Dualidad
Mis mejores amigos viven en la ciudad donde crecí: Barranca. Los visito dos veces al año, por temporadas que van desde dos semanas hasta dos meses.
Crecimos juntos, aunque la distancia ha hecho que no pase tanto tiempo con ellos como quisiera. Barranca es el único lugar donde me siento completamente en casa, aunque también considero a Washington, DC, como un segundo hogar, cada uno con un significado distinto para mí.
Cuando estoy en Barranca, rodeado de ese ambiente donde crecí —un entorno marcado por la astucia y las dinámicas de la calle—, aflora un lado de mí que no aparece en otras ciudades donde he vivido, como Lima, Chicago o la misma DC. En esos lugares, he llevado una vida más tranquila e incluso saludable; vivir solo probablemente contribuye a eso. Pero en Barranca, todo cambia. Ahí, intento exprimir cada momento con mi familia y mis amigos, lo que a veces me lleva a hacer cosas que, en otro contexto, no haría.

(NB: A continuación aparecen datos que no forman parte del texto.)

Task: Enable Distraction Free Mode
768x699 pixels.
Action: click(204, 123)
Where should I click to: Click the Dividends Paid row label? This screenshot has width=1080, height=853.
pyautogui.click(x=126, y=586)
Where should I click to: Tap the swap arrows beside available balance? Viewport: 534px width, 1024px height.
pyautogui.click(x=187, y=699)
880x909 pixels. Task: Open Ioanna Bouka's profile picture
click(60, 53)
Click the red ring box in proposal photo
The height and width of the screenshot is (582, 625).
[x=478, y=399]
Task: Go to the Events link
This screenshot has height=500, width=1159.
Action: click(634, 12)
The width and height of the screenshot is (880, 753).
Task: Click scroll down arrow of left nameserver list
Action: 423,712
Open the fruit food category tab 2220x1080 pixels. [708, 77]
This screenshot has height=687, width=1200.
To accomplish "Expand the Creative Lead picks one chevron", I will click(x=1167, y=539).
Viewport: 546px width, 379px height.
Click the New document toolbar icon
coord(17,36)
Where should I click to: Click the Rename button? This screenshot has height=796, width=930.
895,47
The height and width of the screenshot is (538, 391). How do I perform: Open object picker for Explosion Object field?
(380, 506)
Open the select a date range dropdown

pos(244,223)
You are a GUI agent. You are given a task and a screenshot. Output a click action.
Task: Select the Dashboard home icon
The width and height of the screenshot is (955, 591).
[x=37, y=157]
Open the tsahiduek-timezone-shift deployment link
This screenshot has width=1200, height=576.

A menudo me pregunto cuál es mi verdadero yo: ¿el que disfruta cada instante en Barranca o el que estudia, lee, hace deporte y sigue una rutina más ordenada? Quizás sea una combinación de ambos, pero, después de tantos años, aún no encuentro ese equilibrio. Sé que, cuando regrese a Barranca, compartiré cada comida con mi familia, brindaré con mis amigos y me sentiré plenamente feliz. Pero, al mismo tiempo, aquí también encuentro felicidad: trabajar, estudiar, aprender otro idioma, hacer deporte y conocer nuevas personas.
Reconozco que no soy el único que vive esta dualidad. Muchos amigos experimentan algo similar al volver a sus países. En mi caso, sin embargo, desearía haber cometido menos errores al intentar exprimir al máximo esos momentos en mi hogar.